Food for Thought: Exploring South Africa’s Dip in Food Inflation.

Great news for South African households! The country’s food inflation has slowed down; now let’s talk about it.

Understanding the shift

South Africa’s consumer food inflation slowed by 0.5% in April 2024 (dropping from 4.9% in March to 4.4% in April). Let us first start by unpacking what this drop in household food inflation really means. In simple terms, this drop indicates a slower increase in food prices. From the farm right down to your table, the cost of our essential groceries isn’t climbing as steeply as it once was.

Behind this shift are a multitude of factors that could be at play. Improved weather conditions, increased agricultural productivity, and shifts in global commodity prices might have played a role in alleviating some of the financial pressure on South African households. Sihlobo (2024) mentioned that the dip may have been supported by the decrease across most food products, with the exception of fruit and vegetables, which had a mild lift from last month. The increase in fruit and vegetables is mostly the result of base effects, but since most products are in abundant supply, these increases should stay moderate.

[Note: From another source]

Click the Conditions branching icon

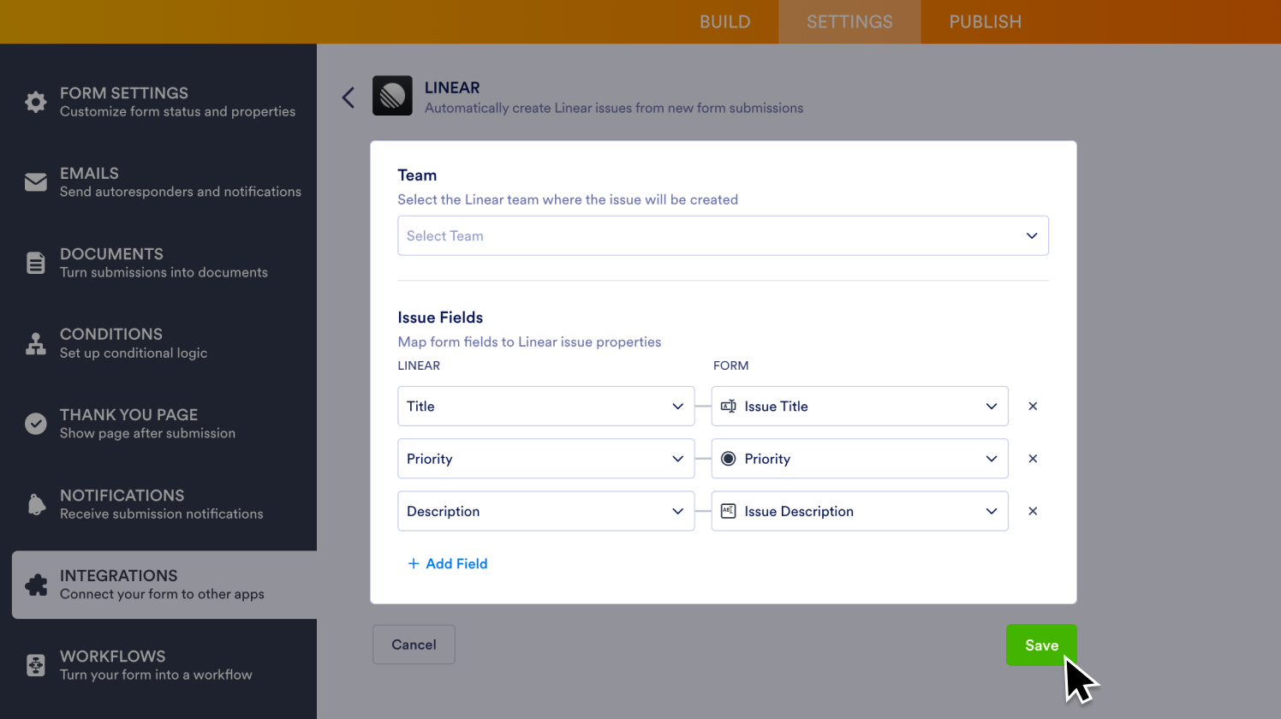pos(35,342)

On the other hand, however, the domestic maize harvest of the 2023–2024 marketing year has gone down by approximately 25%, resulting in price increases. This is mainly due to the midsummer drought of the El Niño phenomenon. This had negative effects on our maize in the months of February and March, and it is for this reason that the maize harvest of the current production year (2024-2025) is projected to decline by 19%. Some may even attribute the increase in maize prices to a surge in import demand, as well as logistical constraints resulting from infrastructure damage in Ukraine and reduced production prospects in Brazil ahead of the main harvest.

It is worth remembering that at the end of 2023, there were a few constraints in meat supply due to the avian influenza; however, there is notable evidence that the restocking process is underway and there is a lot of improvement on the supply side of the poultry industry in the country. In contrast, while the local poultry industry shows signs of improvement, the global poultry industry grapples with price hikes due to a persistent influenza outbreak in other parts of the world.  Furthermore, due to the increase in global supplies, the prices of rice and vegetable oil the country imports continue to decrease.

Implications for everyday life

But what does this mean for you and me, the everyday consumers navigating the aisles of our local supermarkets? Well, for starters, it means a bit of relief for our wallets. With food prices rising at a slower pace, we have a bit more breathing room in our monthly budgets.

This drop in food inflation isn’t just about saving a few rands at the checkout counter; it has broader implications for our economy as a whole. Although projections suggest that South Africa’s food inflation is likely to fluctuate in the upcoming months, we need to savour this moment of reprieve from soaring food prices!